Ganz interessant ist die Version von Beggar On A Beach Of Gold. Wieder ist es das Zusammenspiel von Klavier, Bass und eher begleitender Gitarre. In dieser stripped-down Version entwickelt der Song ein ganz anderes Flair, wird etwas flippiger, direkter, aber auch angenehmer. Und es ist Lichtjahre besser als die neue Studioversion. Tim singt hier auch deutlich befreiter als auf der Band-Version. Es geht deutlich mehr und vor allem deutlich sicherer aus sich heraus. Another Cup Of Coffee hat auch leichte elektrische Keyboard-Klänge. Ray Wilson hat diesen Song ja auch bereits oft in einer unplugged-Version gespielt. Er eignet sich dafür auch sehr gut. Eher zurückhaltend ist hier die Gitarre eingesetzt, diese könnte sicher dominanter sein. Dafür sind die eher dominanten und weniger akustischen Keyboardsounds etwas zu prägnant und flippig.
Mit Over My Shoulder kann man unplugged nicht viel falsch machen. Eigentlich muss man nur den programmierten Rhythmus weglassen – und das tun sie auch. Es ist auch der einzige Songs, der durch die Akustik-Gitarre getragen wird. Diese ist aber auch nicht allzusehr in den Vordergrund gemischt. Roachfords Stimme ist das Kernelement.

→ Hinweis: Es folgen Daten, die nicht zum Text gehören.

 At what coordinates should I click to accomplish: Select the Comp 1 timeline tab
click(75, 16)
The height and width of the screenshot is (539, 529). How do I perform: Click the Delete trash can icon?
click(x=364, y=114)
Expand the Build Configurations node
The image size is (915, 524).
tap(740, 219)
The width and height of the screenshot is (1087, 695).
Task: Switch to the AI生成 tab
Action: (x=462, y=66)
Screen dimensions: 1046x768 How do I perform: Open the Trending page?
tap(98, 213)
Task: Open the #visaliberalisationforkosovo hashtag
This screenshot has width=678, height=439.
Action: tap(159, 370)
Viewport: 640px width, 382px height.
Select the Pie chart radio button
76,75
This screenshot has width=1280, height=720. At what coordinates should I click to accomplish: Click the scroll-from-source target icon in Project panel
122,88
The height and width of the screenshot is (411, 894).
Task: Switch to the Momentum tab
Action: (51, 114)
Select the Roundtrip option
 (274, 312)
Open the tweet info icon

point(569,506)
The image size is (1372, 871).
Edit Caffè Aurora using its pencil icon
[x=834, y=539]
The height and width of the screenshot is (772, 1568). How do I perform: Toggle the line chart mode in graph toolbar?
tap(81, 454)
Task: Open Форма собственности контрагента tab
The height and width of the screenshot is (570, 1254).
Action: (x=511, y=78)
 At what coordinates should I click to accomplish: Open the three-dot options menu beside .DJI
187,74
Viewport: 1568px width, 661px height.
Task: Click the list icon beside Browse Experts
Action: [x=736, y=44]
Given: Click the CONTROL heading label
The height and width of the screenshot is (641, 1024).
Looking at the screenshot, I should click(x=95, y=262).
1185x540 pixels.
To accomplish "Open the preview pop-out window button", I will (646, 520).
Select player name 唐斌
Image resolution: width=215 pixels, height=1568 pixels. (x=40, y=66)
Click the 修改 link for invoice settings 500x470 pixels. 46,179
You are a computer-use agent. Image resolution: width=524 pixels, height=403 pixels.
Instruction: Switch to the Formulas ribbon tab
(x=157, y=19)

Auffallend ist, dass alle sechs Versionen kein Schlagzeug haben und man auch auf weitere Instrumente verzichtet hat.

Gesamtbetrachtung

Das Konzept dieses Albums wirkt doch recht hastig und unüberlegt. Das letzte Album Let Me Fly erschien ja erst vor zwei Jahren und bekam durchaus positives Echo. In den letzten Monaten gab es doch viele Hinweise, dass die Band an einem neuen Album arbeitet und es dürften auch alle gedacht haben, dass dies ein komplettes Album mit neuen Songs werden wird. Es hätte sicher keinen gestört, ein weiteres Jahr auf den Nachfolger zu warten. Insofern war die Überraschung groß, dass Out Of The Blue nur drei neue Songs enthalten würde und zusätzlich acht Neuaufnahmen bekannter Hits.

Formate

Mike Rutherfords Ansatz ist dabei aber auch nicht unbedingt falsch – natürlich hat die Band durch ihr immenses Tourpensum einen eigenen Charakter für die alten Songs erschaffen und es macht durchaus Sinn, dem auch Rechnung zu tragen. Dafür bieten die drei neuen Songs (vielleicht mit Ausnahme von What Would You Do) leider nur wenig Abwechslung (und wurden alle von Andrew Roachford eingesungen) und die Neuaufnahmen klingen eher verhalten und lassen oft den Drive und die Kraft der Live-Versionen vermissen. Was uns unweigerlich zu der Frage führt, warum man nicht einfach ein Live-Album mit drei neuen Songs als Bonus veröffentlich hat? Das wäre in der Tat eine runde Sache gewesen und es wäre sicher viel besser gelungen, die herausragende Live-Performance der Band einzufangen.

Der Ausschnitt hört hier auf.